While she formulated shimmery eyeshadow, liquid lipsticks and a face cream, she wanted to learn more about what was happening on the molecular level. So, when college came, she majored in chemistry at The Ohio State University. Her time in the lab studying sea spray, testing chemicals in drinking water and building devices led her to sharpen her focus to analytical instrumentation. She applied to Carnegie Mellon's doctoral program and joined the Bier's Group.

"If you work in instrument development, you can create tools that may be useful for a wide variety of disciplines and applications. Which is what led me to be interested in the Bier Group," she said.

Auvil is a graduate student in the research group led by Mark Bier, research professor in chemistry and director for the Center for Molecular Analysis at Carnegie Mellon. As an expert in the field of mass spectrometry, he and his students like Auvil work to build improved instrumentation and methods to make improved mass-to-charge (m/z) measurements of different molecules. Mass spectrometers are a class of instruments used by scientists to characterize molecules.

Among the more than a dozen patents related to mass spectrometry Bier and his lab have worked on is one for a “super-sniffer” that Bier and Auvil share.

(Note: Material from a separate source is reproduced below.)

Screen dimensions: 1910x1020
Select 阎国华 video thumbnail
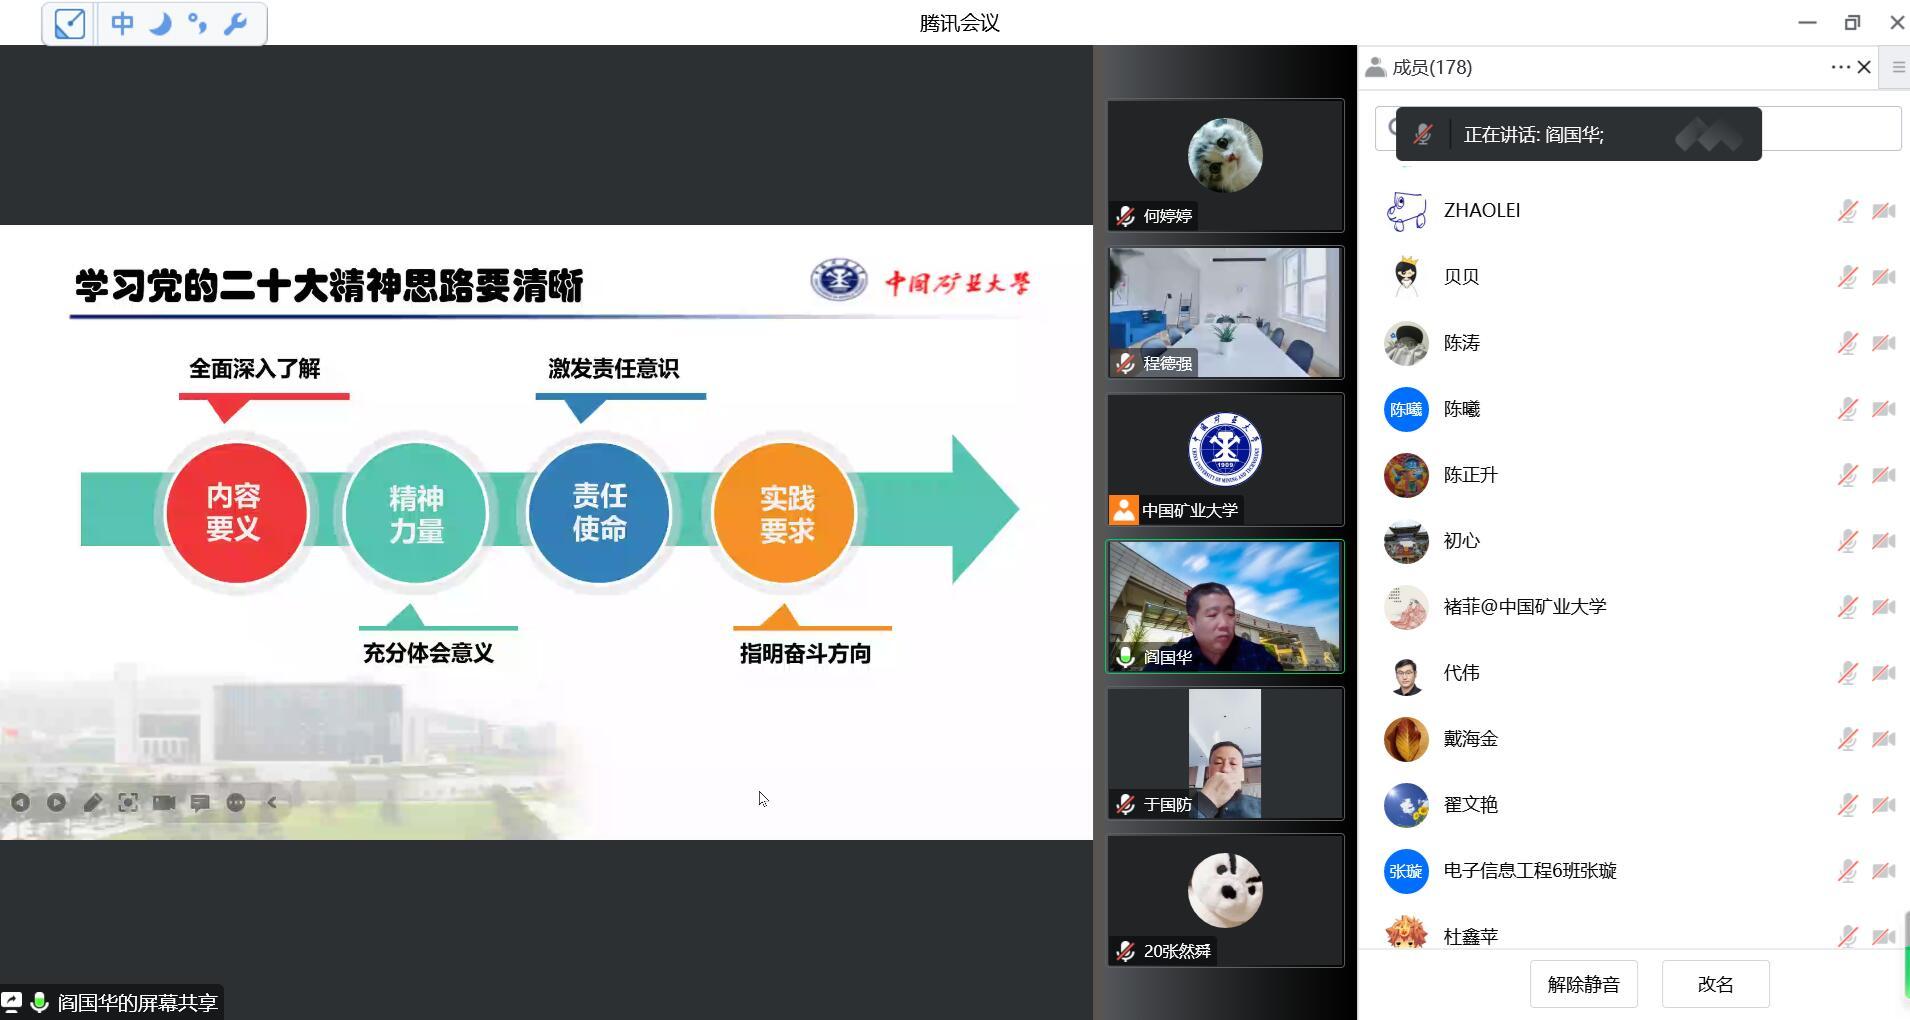[x=1225, y=606]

In Auvil's first semester, Bier offered up several building projects including one that had been unsuccessfully attempted by previous students. The challenge: figuring out how to reproducibly make ultrasharp needles out of tungsten metal and develop a mass spectrometer ionization source with which to use them.

"That was a tricky task," she said. "At the time, we didn't know if it would be possible to make needles this sharp with such an intense geometry... and to make them reproducibly? I knew I was taking on a project that might not be successful."

The needle's job is to emit a highly energetic plasma called a corona discharge. The sharper the needle, the lower the voltage it requires to do this job. Corona discharge ionizes the ambient air (and whatever molecules it may contain) in a small region around the needle tip — a proton is added, or one or more electrons are knocked off to create positive ions.

"We are wondering whether two ionization mechanisms are at play here," Bier said.

The ions are then sucked into a vacuum chamber and into a mass analyzer for mass-to-charge analysis and detection. For a linear ion trap mass analyzer — one of Bier's most impactful inventions — this is accomplished by measuring the point of radial ion ejection of each ion out of the trapping region. The instrument records the relative abundances of an ion’s mass-to-charge to produce a visual read-out called a mass spectrum.

Commercial needles used for atmospheric pressure chemical ionization typically have a tip radius greater than 14 microns at their sharpest point, thinner than a strand of human hair. Through an electrochemical etching process adapted from methods found in the literature, Auvil figured out how to make extremely sharp needles in-house that were as small as 8 nm, more than a thousand times smaller, by the start of her second semester.

"The first needles she showed me were fabulous with a beautiful parabolic tip," Bier said. "These needles turned out to be ultra-sharp, with a very desirable short tip, and they were reproducible, which was another goal of this aspect of the project. The needles were better than I had imagined and similar to the electron gun needles used in scanning electron microscopes."

Auvil said that mass spectrometry is one of the most important scientific instruments for humanity.

"People don't realize that so many items they use on a daily basis — medications, personal care products, food and beverages, even computer parts — have been tested by a mass spectrometer at some point or another," she said. "Mass spec is incredibly useful and broadly applicable for chemical testing, which is why I was drawn to it. Bier encourages us to innovate and think outside of the box. Once you hit a certain technical understanding, research is just as much art and creativity as it is science. I don’t want to lose sight of that."

Auvil approaches her work with a sharp attention to detail and through keeping an open mind. Her ability to explain her work in clear terms has helped her present in front of audiences such as medical professionals at the Pittsburgh International Lung Conference and judges at Carnegie Mellon’s 2024 Three-Minute Thesis competition, where doctoral students use one side and three minutes to explain complex research. She took third place.

For her efforts, Auvil was awarded the Kwolek Fellowship in Chemistry. The fellowship is awarded to women working toward their Ph.D. in chemistry who have demonstrated significant advances in their research.